IBM Logo

IBM Cloud Pak for Data System with Netezza Performance Server

Quickly scale and deploy a complete private cloud for your enterprise data and AI architecture



Highlights

  • A data platform with built-in governance
  • Simple data management and analysis
  • Highly available services for adaptability
  • Instant pre-configured software provisioning with hardware
  • 100% compatibility with Netezza's IBM PureData System for Analytics

For years, companies have been accumulating data at an impressive pace. Some of this data is being duplicated across various clouds and repositories at astounding levels. This duplication leads to data silos, high costs, delayed projects and increased security risks.

Data users assigned to an analytics initiative spend as much as 60 percent of their overall time trying to locate the data they need. Organizations have existing processes to store data in multiple repositories, clouds and back-end systems and have invested resources to move data to a central location where it can be managed, controlled and made accessible. However, most centralized big data projects still fail to deliver on the promise of easy and controlled data access. Turning that failure to success would allow data scientists to access data across their organization wherever it resides. This greatly reduces the amount of time spent searching for data.

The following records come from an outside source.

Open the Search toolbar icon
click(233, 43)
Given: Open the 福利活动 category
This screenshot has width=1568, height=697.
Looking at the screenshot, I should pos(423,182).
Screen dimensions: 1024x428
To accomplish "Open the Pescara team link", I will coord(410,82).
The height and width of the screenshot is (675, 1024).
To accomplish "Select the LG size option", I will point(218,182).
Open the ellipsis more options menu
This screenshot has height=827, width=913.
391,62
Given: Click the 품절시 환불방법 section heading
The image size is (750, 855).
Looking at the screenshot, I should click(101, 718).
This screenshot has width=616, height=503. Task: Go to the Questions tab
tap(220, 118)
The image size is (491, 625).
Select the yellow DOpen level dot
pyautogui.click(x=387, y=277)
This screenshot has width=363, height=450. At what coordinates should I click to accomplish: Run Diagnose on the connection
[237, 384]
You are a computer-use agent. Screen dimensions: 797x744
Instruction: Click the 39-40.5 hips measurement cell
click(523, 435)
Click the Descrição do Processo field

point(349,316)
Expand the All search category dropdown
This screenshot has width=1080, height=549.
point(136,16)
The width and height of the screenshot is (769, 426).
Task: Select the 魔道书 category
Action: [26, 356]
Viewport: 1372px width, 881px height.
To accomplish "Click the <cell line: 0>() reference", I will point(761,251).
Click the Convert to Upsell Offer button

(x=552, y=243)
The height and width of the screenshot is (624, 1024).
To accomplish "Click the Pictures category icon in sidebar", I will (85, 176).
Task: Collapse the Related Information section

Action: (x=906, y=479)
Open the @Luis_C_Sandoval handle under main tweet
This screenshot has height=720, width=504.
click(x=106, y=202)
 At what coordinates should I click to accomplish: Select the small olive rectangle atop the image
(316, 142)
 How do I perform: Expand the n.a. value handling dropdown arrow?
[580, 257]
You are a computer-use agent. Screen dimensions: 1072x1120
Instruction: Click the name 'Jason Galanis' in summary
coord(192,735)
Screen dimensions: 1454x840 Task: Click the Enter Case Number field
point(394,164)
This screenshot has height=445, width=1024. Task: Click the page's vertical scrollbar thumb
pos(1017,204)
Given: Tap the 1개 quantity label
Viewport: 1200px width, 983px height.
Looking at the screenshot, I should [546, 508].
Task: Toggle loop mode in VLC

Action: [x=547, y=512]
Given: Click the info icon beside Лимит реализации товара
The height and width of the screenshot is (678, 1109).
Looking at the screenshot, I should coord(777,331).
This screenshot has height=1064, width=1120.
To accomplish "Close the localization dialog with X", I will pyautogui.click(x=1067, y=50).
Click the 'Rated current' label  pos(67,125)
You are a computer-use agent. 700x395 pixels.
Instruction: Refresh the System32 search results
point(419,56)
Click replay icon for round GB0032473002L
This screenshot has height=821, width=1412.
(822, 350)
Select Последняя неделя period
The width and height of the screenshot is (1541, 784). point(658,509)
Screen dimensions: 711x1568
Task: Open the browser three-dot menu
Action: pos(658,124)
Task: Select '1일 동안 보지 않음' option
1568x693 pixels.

As such, IBM developed Cloud Pak for Data System, a hyper-converged system that combines software, storage, compute and networking. Built on a governed data and AI platform, Cloud Pak for Data System simplifies and unifies the management, governance and analysis of data. It allows you to provision and deploy data services flexibly and rapidly, tailored to specific needs. Users can automatically add discovered hardware nodes and add software from an app-like experience to expand their System.

The Cloud Pak for Data System installation is designed to be as simple as using the software itself. Hyper-converged technology makes it possible for users to scale and evolve their infrastructures simply and economically as application loads change. Cloud Pak for Data System includes a flexible microservices software architecture and field-programmable gate arrays (FPGAs).

Accelerate time to value with Cloud Pak for Data System

Customers are aware of the value and speed cloud provides to their applications and services and want the same efficiency in their own data centers. Cloud Pak for Data System offers accelerated time to value, allowing an entire private cloud system to be stood up for a data and AI architecture in hours. That's why we also call it a “cloud in a box.”

Hyper-convergence enables a software-defined data center to provide cost-effective agility, scalability and security. Customers can quickly develop applications and analyze their data in a security-rich environment within their own firewalls and expand as they need rather than resort to expensive capital outlays. Most importantly, developers don’t need to change how they deploy applications, whether they’re working in the cloud or their own data center.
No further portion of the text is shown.